Competing interests: The authors have declared that no competing interests exist.
Introduction
The first problem to be overcome in learning any novel motor skill is to associate particular actions with desired outcomes. This problem has become increasingly complex in the digital age, where the mapping between actions and outcomes can be as diverse as the imagination allows–just consider the variety of action-outcome associations underlying digital applications and video games. For example, using two thumbs to type a text message, using a pinch motion to zoom in and out of content on a smartphone, or steering a car in a video game. At first, learning these novel mappings is cumbersome and effortful but as learning progresses a mapping between actions and outcomes is eventually formed, allowing the individual to use the device successfully with ease. The formation of this mapping is arguably one of the most important steps for learning any new motor skill [1–5]. Surprisingly, however, we know very little, with a few exceptions [6,7], about how novel motor mappings are initially formed.

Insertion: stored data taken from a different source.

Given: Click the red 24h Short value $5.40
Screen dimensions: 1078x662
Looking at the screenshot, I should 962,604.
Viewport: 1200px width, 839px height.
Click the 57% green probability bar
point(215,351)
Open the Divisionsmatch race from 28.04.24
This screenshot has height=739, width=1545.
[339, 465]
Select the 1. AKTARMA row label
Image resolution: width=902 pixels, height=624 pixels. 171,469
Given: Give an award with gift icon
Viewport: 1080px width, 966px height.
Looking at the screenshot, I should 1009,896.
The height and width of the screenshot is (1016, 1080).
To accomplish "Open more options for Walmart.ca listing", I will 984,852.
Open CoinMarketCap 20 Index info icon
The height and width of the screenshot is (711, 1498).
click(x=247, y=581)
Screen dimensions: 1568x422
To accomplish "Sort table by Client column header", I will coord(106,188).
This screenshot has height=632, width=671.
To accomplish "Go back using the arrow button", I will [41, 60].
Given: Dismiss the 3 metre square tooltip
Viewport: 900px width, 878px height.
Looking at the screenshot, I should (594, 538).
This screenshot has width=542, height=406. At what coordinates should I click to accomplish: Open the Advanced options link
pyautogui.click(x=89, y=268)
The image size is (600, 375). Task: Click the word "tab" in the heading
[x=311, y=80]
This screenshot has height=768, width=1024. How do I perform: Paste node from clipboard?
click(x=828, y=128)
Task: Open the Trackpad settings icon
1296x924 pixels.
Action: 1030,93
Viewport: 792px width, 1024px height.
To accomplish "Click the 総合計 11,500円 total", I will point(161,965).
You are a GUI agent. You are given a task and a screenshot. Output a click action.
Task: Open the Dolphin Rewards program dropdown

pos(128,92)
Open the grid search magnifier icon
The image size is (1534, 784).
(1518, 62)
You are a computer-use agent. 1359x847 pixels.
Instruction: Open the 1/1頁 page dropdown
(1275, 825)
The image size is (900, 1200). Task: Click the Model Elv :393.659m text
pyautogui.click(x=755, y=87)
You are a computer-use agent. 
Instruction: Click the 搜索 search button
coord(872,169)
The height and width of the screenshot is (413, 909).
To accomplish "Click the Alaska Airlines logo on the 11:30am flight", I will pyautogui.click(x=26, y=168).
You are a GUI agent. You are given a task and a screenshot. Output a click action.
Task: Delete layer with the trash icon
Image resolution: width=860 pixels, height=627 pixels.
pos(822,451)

Traditionally, the question of how motor mappings are learned has been the focus of sensorimotor adaptation tasks (e.g., prisms, visuomotor rotations, and force fields), which impose a perturbation on the sensory outcome of a movement [8–10]. While adaptation tasks were originally thought to serve as a model paradigm to study this question [11–13], in recent years, it has become clear that these tasks may only pressure the recalibration of an existing motor mapping when faced with an externally imposed perturbation–not the establishment of the mapping in the first place [14,15]. Only when these recalibration mechanisms fail to fully counteract these perturbations in adaptation paradigms [15], may more de novo learning engage to develop a new controller for the task [16].
While there have been numerous studies of operant conditioning and associative learning, linking actions to outcomes, it is unclear the degree to which learning in these studies reflects the formation of a motor mapping per se [17–19]. It can be helpful, at least conceptually, to distinguish two levels of choice: a more abstract, internal level of reasoning about goals and state changes, and a more external, response-focused level about how to use movements to bring these plans to fruition. In many studies, such as in spatial or maze navigation, the agent already knows the control policy of how to move (i.e., how an action leads to a state change) and instead the focus is on reasoning or learning at a more abstract level how the state change leads to a desired outcome in terms of reward [20,21]. Conversely a different set of paradigms focus entirely on externally-cued responses, without any internal plan. Such tasks include motor sequence learning [22–24], discrete sequence production [25,26], and m x n tasks [27,28], all of which can be viewed as a form of de novo motor learning, establishing a relationship between arbitrary actions and outcomes. However in these studies, there is no underlying mapping from internal goals, from which a generalizable, motor map may form. Generalization to new situations or contexts is considered a hallmark feature of a motor mapping, as opposed to rote memorization of stimulus-response associations [8,29,30].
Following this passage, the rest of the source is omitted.